The Mainboard continued

A three jumper solution is provided for bus speed selection (FSB), either 66 MHz, 100 MHz, or 133 MHz FSB mode with a PCI divider of 1/4 so that the PCI bus remains within spec. Bus speed selection can also be selected from within the Bios.

Stability
We have been running the 6VBA-133 for 24 hrs constantly in some time-demo's. Stability is excellent, we have noticed no flaws, errors or crashes whatsoever.

Soyo has taken the standard Award BIOS and improved upon it just a bit by simplifying performance due to tweaking. The Bios has been setup in a way that is easy to understand. 

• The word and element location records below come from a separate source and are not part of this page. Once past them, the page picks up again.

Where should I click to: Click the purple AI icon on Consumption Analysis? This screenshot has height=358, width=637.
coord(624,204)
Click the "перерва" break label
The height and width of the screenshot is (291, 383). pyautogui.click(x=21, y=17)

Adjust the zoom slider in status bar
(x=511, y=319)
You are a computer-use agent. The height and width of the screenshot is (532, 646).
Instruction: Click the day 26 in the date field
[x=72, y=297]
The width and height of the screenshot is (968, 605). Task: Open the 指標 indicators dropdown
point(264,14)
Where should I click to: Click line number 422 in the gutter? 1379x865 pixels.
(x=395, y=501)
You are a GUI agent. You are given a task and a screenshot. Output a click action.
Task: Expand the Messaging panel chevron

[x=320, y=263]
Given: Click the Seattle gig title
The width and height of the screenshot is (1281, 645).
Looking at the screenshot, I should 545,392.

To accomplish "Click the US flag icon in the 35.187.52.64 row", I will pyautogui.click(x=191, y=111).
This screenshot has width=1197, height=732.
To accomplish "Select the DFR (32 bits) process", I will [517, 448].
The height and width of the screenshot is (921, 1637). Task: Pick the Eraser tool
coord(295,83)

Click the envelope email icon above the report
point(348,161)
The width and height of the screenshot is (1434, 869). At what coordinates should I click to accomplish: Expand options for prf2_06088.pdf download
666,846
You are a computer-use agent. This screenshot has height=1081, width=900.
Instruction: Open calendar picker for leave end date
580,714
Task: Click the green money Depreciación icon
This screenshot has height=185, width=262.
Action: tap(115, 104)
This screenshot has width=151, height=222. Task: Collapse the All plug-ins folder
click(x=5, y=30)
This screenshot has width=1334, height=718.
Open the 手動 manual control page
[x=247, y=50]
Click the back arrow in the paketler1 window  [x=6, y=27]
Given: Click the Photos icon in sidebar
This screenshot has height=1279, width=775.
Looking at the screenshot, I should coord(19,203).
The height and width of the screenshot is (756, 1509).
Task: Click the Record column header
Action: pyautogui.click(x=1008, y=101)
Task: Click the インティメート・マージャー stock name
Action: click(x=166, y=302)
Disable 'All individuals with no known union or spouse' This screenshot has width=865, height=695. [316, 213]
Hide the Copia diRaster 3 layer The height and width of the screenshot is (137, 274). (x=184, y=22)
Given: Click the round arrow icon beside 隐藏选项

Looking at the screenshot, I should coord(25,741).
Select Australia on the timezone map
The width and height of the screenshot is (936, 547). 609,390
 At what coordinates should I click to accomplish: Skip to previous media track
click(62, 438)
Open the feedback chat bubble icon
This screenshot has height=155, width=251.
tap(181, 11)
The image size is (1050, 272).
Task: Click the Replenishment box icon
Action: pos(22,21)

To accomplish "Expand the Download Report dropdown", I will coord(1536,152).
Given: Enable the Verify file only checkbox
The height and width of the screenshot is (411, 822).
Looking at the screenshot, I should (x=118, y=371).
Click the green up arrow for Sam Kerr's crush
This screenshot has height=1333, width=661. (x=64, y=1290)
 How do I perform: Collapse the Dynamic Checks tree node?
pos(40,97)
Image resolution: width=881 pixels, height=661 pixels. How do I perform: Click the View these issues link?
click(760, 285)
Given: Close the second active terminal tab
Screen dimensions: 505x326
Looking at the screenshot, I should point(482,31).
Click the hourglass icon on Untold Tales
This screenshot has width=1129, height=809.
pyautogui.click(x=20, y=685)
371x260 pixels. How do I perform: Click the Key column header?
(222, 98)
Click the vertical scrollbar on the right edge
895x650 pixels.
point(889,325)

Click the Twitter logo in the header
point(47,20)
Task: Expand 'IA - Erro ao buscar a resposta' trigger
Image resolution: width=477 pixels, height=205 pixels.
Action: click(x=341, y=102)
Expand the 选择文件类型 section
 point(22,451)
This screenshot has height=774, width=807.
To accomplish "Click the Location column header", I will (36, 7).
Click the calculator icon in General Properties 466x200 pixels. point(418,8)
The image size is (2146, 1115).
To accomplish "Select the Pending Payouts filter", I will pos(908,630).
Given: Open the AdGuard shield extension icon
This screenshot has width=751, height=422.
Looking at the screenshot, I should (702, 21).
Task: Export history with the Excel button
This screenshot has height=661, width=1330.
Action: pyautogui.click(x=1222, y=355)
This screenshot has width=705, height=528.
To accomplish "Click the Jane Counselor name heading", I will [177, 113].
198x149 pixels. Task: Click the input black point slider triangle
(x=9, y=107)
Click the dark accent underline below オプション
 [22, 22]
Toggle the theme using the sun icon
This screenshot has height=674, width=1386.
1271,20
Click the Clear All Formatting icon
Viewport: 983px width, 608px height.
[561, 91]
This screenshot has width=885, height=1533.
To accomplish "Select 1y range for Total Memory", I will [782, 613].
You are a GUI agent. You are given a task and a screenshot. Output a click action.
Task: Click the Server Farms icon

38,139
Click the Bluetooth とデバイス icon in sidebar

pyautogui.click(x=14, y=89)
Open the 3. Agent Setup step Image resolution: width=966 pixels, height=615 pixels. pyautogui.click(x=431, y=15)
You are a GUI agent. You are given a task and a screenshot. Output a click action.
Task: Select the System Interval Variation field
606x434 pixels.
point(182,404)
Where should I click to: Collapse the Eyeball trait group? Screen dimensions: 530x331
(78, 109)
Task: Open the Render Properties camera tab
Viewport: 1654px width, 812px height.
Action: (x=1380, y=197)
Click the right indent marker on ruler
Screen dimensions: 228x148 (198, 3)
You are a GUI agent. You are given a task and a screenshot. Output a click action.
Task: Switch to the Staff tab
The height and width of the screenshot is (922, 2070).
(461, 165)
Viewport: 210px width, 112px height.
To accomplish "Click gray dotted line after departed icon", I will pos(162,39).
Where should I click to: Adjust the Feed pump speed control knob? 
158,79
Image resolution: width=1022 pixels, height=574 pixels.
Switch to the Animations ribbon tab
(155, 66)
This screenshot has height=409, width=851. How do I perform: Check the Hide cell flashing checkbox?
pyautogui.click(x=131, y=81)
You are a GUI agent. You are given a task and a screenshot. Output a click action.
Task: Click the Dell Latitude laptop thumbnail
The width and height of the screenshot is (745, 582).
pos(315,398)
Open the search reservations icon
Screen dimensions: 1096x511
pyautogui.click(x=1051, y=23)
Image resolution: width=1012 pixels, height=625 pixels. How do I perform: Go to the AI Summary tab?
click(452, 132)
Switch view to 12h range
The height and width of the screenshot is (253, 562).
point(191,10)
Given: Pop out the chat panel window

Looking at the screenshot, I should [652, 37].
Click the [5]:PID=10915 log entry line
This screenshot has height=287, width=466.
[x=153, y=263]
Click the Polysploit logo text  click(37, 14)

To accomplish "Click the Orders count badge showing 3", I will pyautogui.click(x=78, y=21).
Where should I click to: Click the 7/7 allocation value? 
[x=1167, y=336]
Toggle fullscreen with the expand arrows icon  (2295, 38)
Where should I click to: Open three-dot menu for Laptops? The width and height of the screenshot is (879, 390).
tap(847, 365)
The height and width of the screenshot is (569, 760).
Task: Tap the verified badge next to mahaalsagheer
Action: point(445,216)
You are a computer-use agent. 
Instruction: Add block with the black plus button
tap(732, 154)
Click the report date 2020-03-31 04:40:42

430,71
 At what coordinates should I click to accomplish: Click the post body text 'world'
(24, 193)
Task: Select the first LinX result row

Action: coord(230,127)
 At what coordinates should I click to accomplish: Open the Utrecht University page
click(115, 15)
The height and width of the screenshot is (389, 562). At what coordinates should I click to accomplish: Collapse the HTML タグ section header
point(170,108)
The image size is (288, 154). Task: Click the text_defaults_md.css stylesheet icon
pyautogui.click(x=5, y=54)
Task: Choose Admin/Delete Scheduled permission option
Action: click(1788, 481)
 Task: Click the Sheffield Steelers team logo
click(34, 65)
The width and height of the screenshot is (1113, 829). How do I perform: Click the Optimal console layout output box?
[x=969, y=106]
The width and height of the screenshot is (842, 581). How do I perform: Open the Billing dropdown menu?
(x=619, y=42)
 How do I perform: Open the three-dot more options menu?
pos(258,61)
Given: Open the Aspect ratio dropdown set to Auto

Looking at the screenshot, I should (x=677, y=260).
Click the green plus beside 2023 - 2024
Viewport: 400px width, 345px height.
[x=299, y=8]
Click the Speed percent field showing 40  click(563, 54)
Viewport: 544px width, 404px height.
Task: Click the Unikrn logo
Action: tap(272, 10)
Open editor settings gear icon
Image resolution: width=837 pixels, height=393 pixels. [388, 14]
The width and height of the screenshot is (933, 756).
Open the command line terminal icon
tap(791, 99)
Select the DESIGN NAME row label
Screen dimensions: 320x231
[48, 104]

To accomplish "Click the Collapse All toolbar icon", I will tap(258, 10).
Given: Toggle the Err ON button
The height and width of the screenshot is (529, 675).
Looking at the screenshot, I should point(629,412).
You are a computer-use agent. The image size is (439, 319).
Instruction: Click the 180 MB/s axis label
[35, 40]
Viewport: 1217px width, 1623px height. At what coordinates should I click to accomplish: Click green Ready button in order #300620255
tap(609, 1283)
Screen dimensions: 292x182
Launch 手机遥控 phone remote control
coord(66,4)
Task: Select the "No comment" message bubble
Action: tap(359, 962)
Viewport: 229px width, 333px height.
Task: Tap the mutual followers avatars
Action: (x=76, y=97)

The 6VBA-133 comes with the normal setup of connectors, two high speed 16550 compatible serial ports, one multi-node parallel port (SPP/EPP/ECP), two universal serial bus ports, PS/2 keyboard and of course a PS/2 mouse port.

 

Integrated on the mobo you'll find two IDE ports (4 HD's), and a floppy disk controller.

Performance
We have tested the motherboard within our guidelines and therefore tested it constantly for 24 Hours. As said before no errors have been found regarding stability. What about performance then ? Based upon standard PC100 RAM the performance is almost exactly as any good motherboard, it can be compared with your average BX based motherboard. Winstones are close to your normal BX based board with the same specs and are the same compared to Superpower's VIA PC 133 motherboard. When you insert 133 MHz Ram and increase the FSB then performance should go up. However, search the web a bit and you'll find out that at this time 133MHz systems are not 'that' much faster then 100MHz FSB based systems. In the near future we will do some more research and tests on the 133 Mhz bus advantage.